Please note! The following new computer viruses
have been detected. Please be alert for them when
you scan your computers.
OPRAH WINFREY VIRUS: Your 200MB hard drive
suddenly shrinks to 80MB, and then slowly
expands back to 200MB.
POLITICALLY CORRECT VIRUS: Never calls itself
a "virus", but instead refers to itself as an
"electronic microorganism."
PEACE CORPS VIRUS: Toughest virus you'll ever love.
AT&T VIRUS: Every three minutes it tells you
what great service you are getting.
MCI VIRUS: Every three minutes it reminds you
that you're paying too much for the AT&T virus.
PAUL REVERE VIRUS: This revolutionary virus
does not horse around. It warns you of
impending hard disk attack---once if by LAN,
twice if by C:>.
BILL CLINTON VIRUS: Promises to save your
disk, then once installed, does what all of the
other viruses tell it to do and ignores its
installer.
GEORGE BUSH VIRUS: It starts by boldly
stating, "Read my docs....No new files!" on the
screen. It proceeds to fill up all the free
space on your hard drive with new files.
AL GORE VIRUS: Undistinguishable from the
directory tree.
MARIO CUOMO VIRUS: It would be a great virus,
but it refuses to run.
TED TURNER VIRUS: Colorizes your monochrome monitor.

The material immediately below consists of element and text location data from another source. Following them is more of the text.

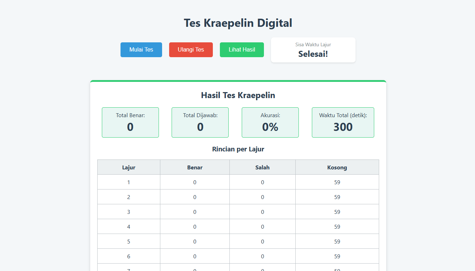Click the Rincian per Lajur subheading

pos(238,149)
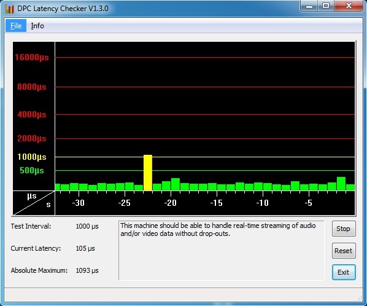Stop the latency measurement
Viewport: 367px width, 306px height.
click(x=344, y=229)
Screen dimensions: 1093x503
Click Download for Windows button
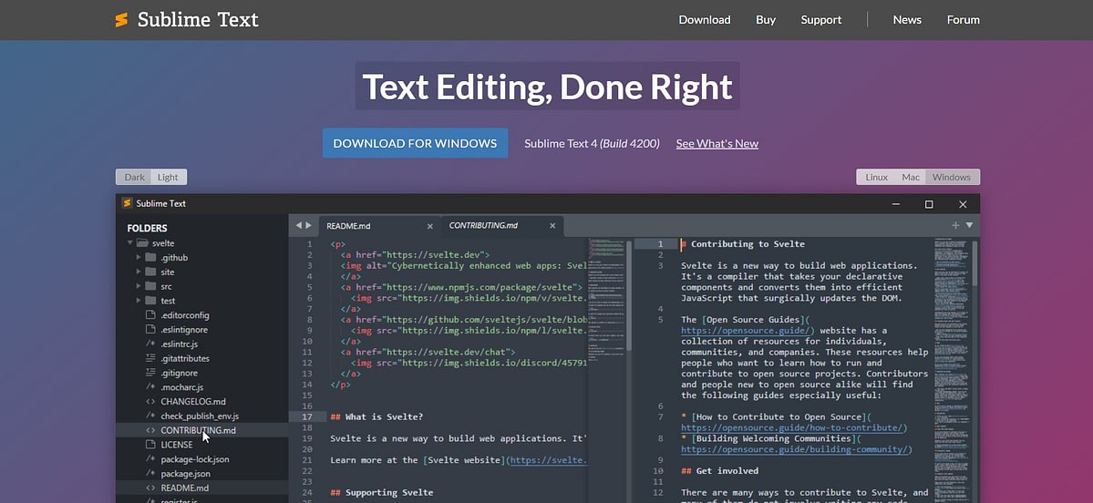(415, 143)

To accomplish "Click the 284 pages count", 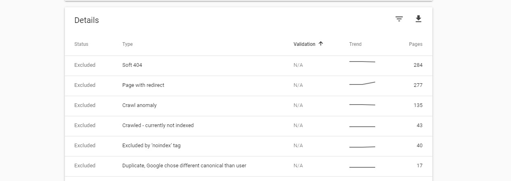I will 418,65.
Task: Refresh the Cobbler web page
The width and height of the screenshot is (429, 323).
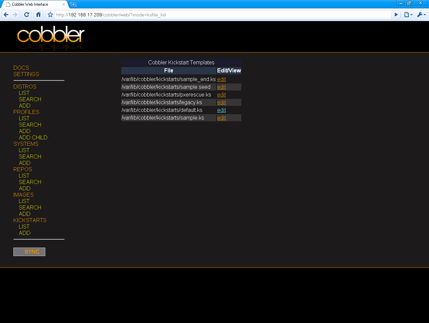Action: pyautogui.click(x=26, y=14)
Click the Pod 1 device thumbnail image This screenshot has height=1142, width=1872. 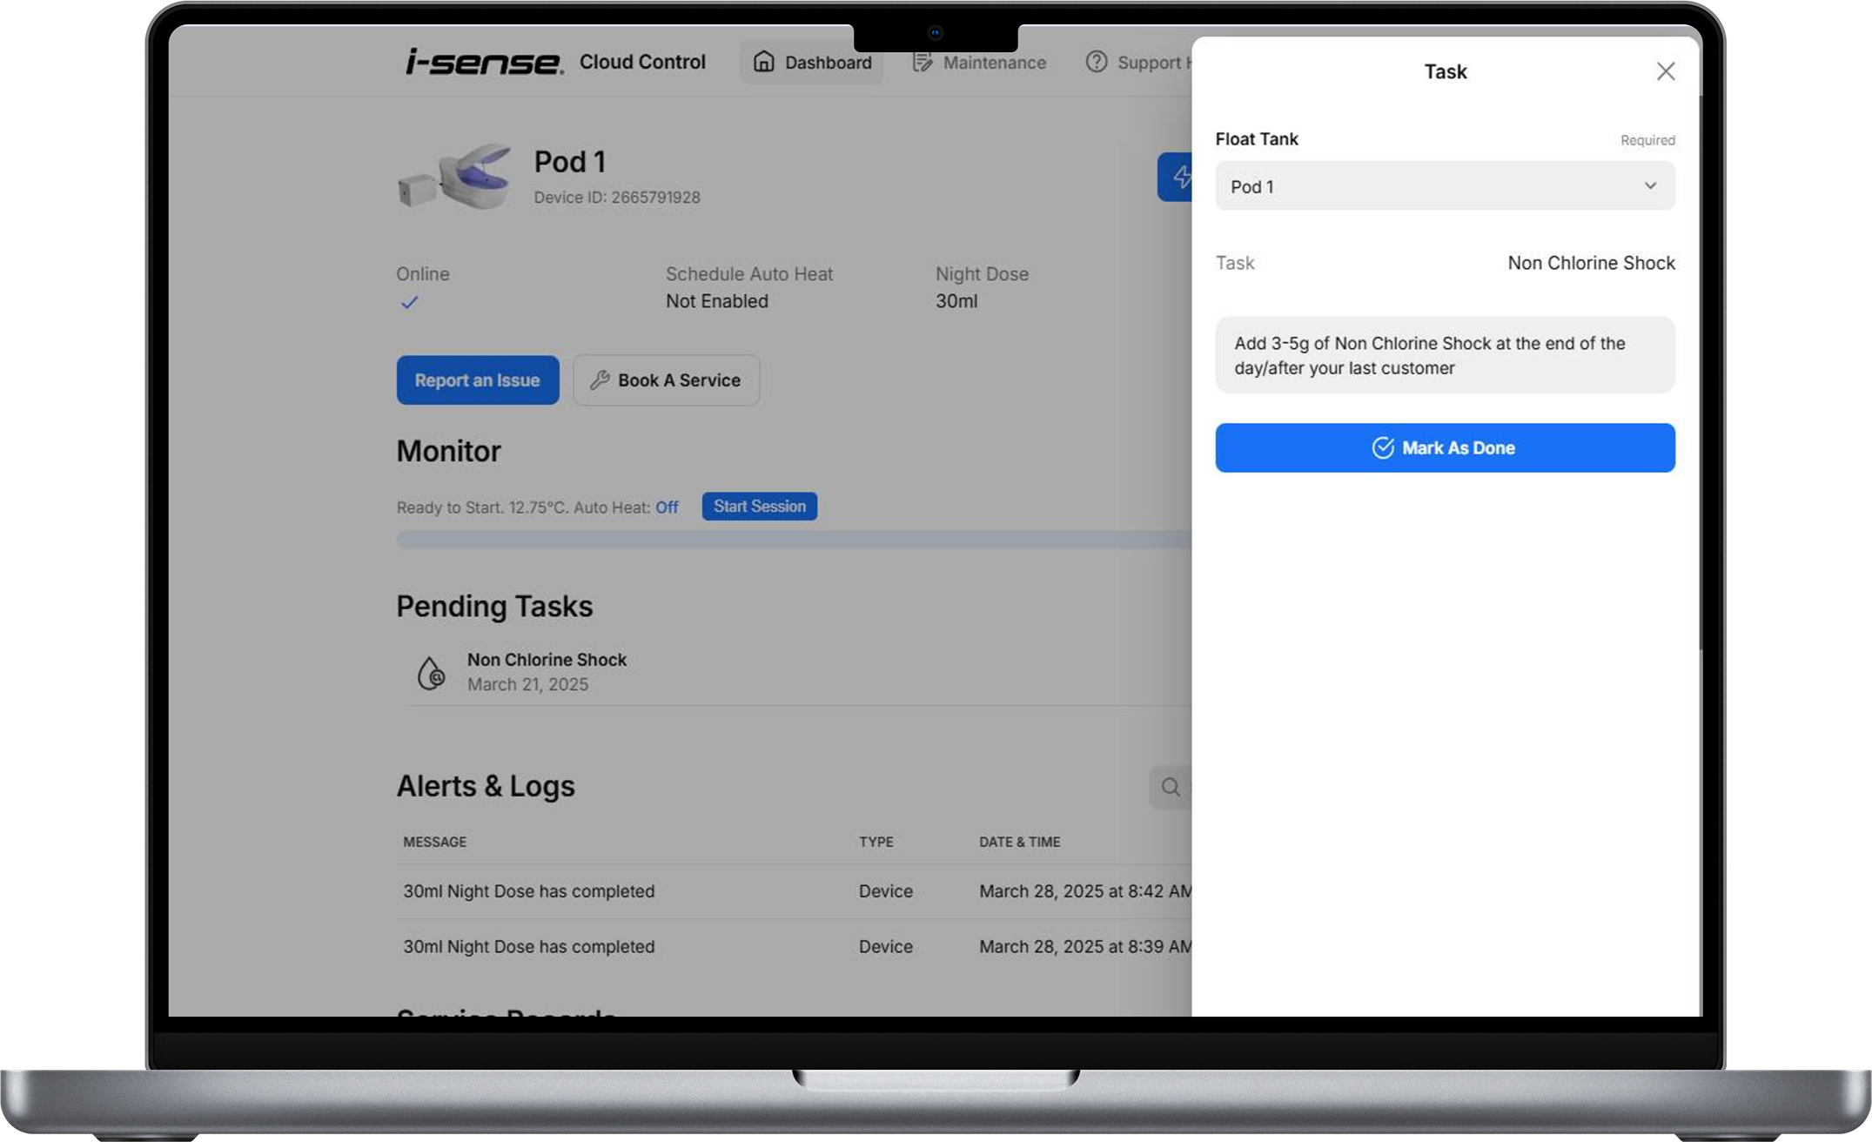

ARNOLD SCHWARZENEGGER VIRUS: Terminates and
stays resident. It'll be back.
DAN QUAYLE VIRUS: Prevents your system from
spawning any child process without joining into
a binary network.
GOVERNMENT ECONOMIST VIRUS: Nothing works, but
all your diagnostic software says everything is fine.

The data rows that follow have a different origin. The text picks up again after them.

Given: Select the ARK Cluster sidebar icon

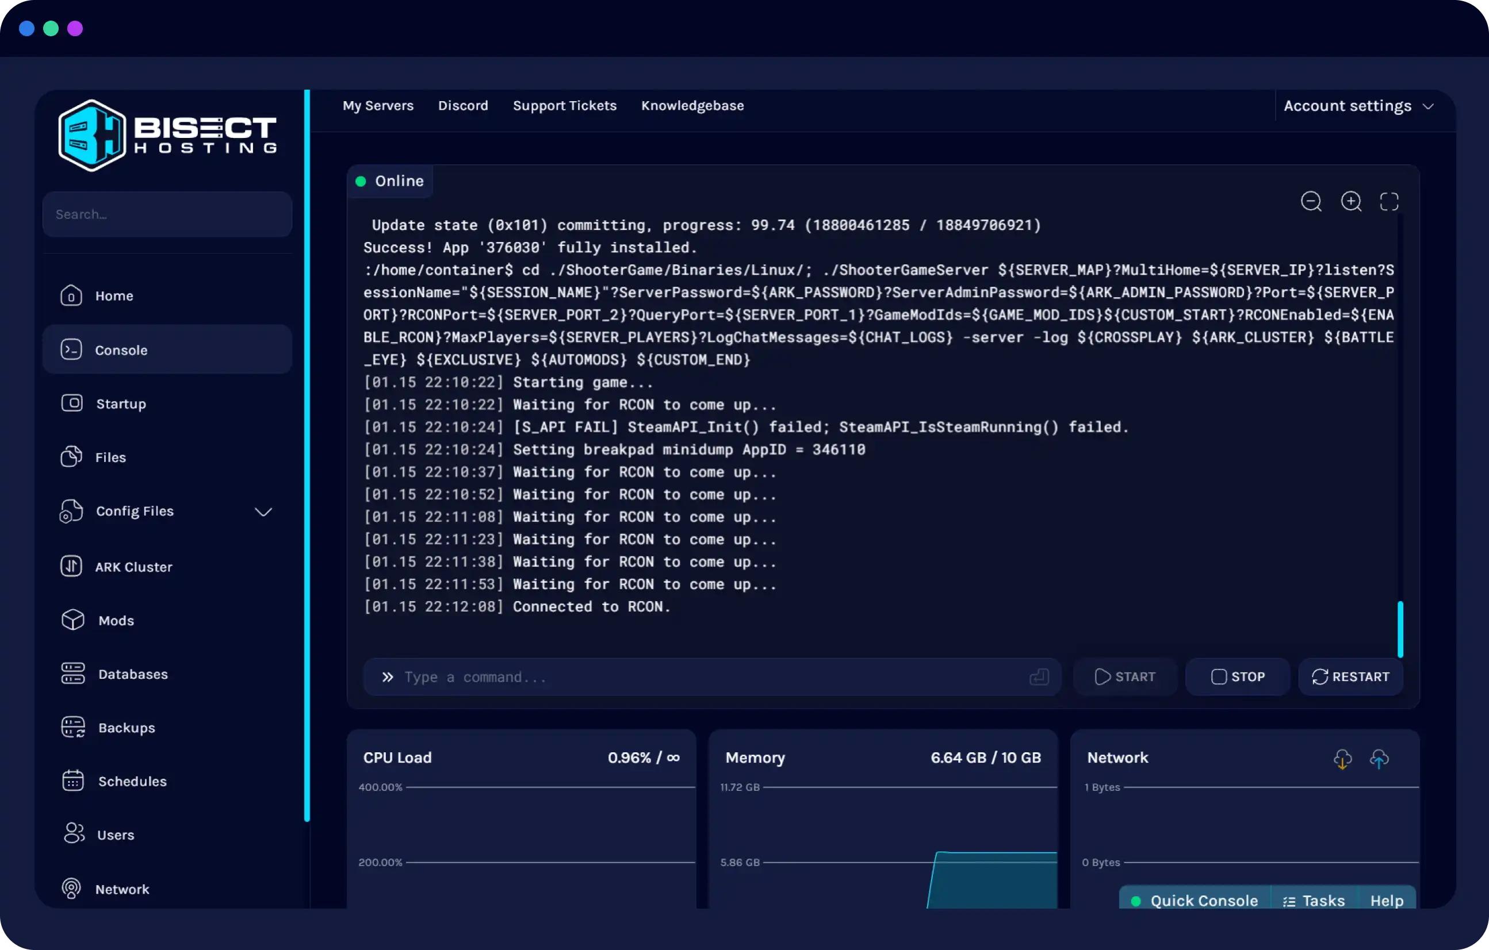Looking at the screenshot, I should pos(72,566).
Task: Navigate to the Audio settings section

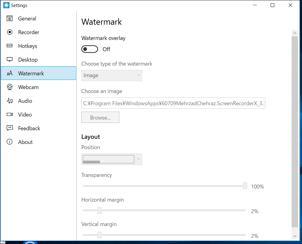Action: point(24,101)
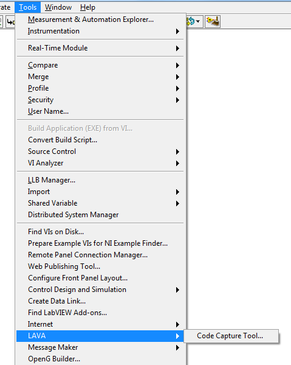Expand the Instrumentation submenu
291x365 pixels.
pos(100,31)
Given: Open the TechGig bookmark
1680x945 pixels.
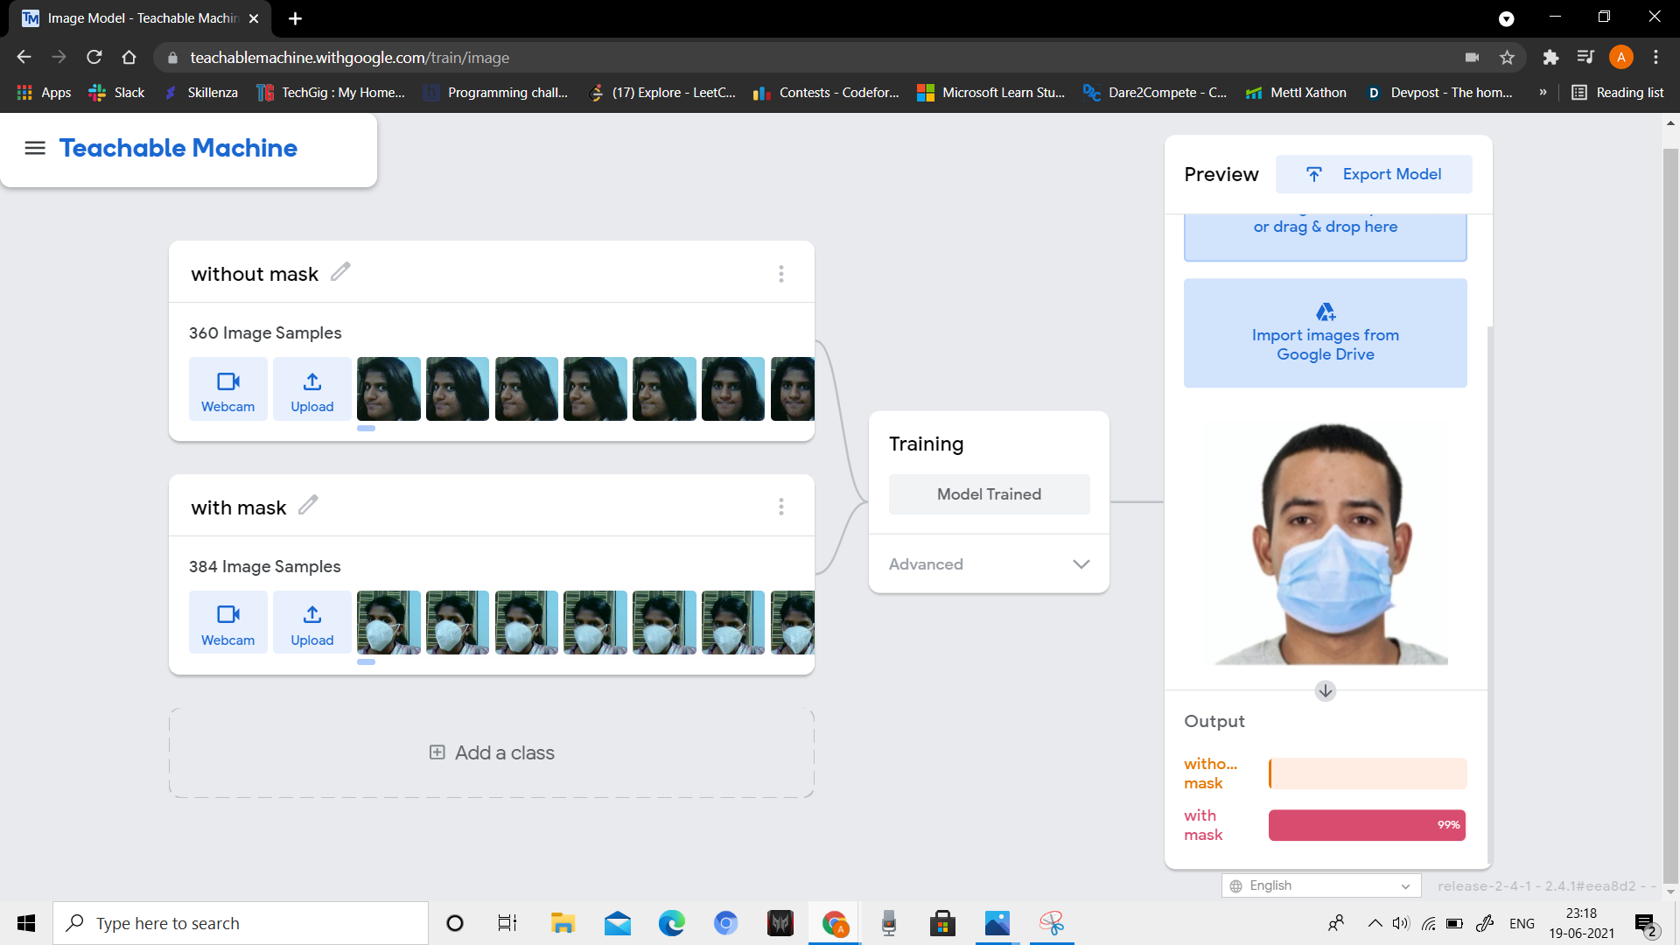Looking at the screenshot, I should tap(331, 93).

NEW WORLD ORDER VIRUS: Probably harmless, but
it makes a lot of people really mad just
thinking about it.
GALLUP VIRUS: Sixty percent of the PC's
infected will lose 38 percent of their data 14
percent of the time. (plus or minus a 3.5
percent margin of error.)
TERRY RANDLE VIRUS: Prints "Oh no you don't"

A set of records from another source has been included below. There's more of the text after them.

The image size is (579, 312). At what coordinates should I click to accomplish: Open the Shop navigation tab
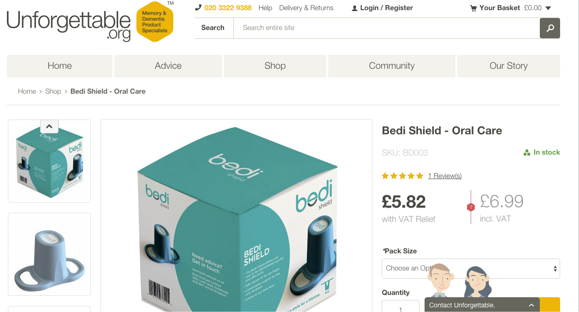275,66
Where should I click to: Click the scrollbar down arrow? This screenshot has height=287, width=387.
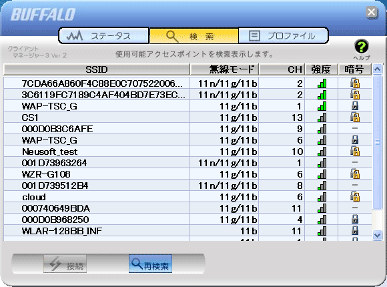pos(377,236)
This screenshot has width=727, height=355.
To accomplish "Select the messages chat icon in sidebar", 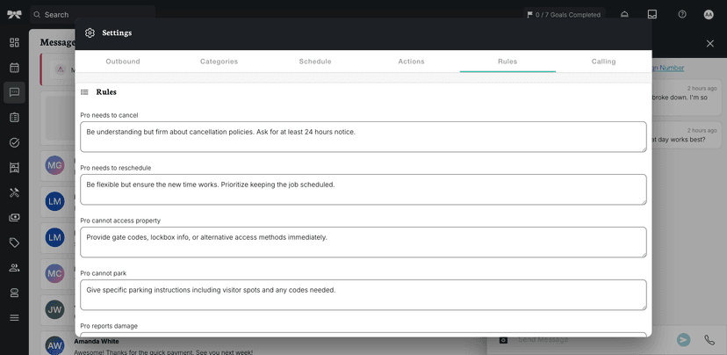I will (x=14, y=92).
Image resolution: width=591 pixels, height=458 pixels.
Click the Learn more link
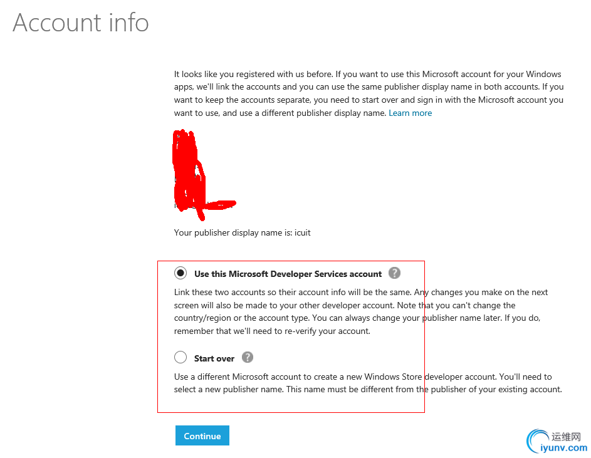pyautogui.click(x=410, y=113)

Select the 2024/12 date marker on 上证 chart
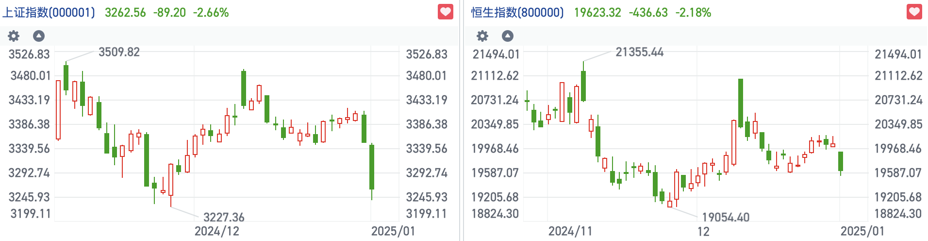[216, 231]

whenever you choose "Abort" from the "Abort"
"Retry" "Fail" message.
TEXAS VIRUS: Makes sure that it's bigger than
any other file.
ADAM AND EVE VIRUS: Takes a couple of bytes
out of your Apple.
CONGRESSIONAL VIRUS: The computer locks up,
screen splits erratically with a message
appearing on each half blaming the other side
for the problem.
AIRLINE VIRUS: You're in Dallas, but your data
is in Singapore.
FREUDIAN VIRUS: Your computer becomes obsessed
with marrying its own motherboard.
PBS VIRUS: Your programs stop every few
minutes to ask for money.
ELVIS VIRUS: Your computer gets fat, slow and
lazy, then self destructs; only to resurface at
shopping malls and service stations across
rural America.
OLLIE NORTH VIRUS: Causes your printer to
become a paper shredder.
NIKE VIRUS: Just does it.
SEARS VIRUS: Your data won't appear unless you
buy new cables, power supply and a set of
shocks.
JIMMY HOFFA VIRUS: Your programs can never be
found again.
CONGRESSIONAL VIRUS #2: Runs every program on
the hard drive simultaneously, but doesn't
allow the user to accomplish anything.
KEVORKIAN VIRUS: Helps your computer shut down
as an act of mercy.
IMELDA MARCOS VIRUS: Sings you a song
(slightly off key) on boot up, then subtracts
money from your Quicken account and spends it
all on expensive shoes it purchases through
Prodigy.
STAR TREK VIRUS: Invades your system in places
where no virus has gone before.
HEALTH CARE VIRUS: Tests your system for a
day, finds nothing wrong, and sends you a bill
for $4,500.
CLEVELAND INDIANS VIRUS: Makes your 486/50
machine perform like a 286/AT.
CHICAGO CUBS VIRUS: Your PC makes frequent
mistakes and comes in last in the reviews, but
you still love it.
ORAL ROBERTS VIRUS: Claims that if you don't
send it a million dollars, it's programmer will
take it back.
RETURNED PC VOLUNTEER VIRUS: Still the
toughest virus you've ever loved.
Use your virus scan, don't let any of these
viruses happen to your PC!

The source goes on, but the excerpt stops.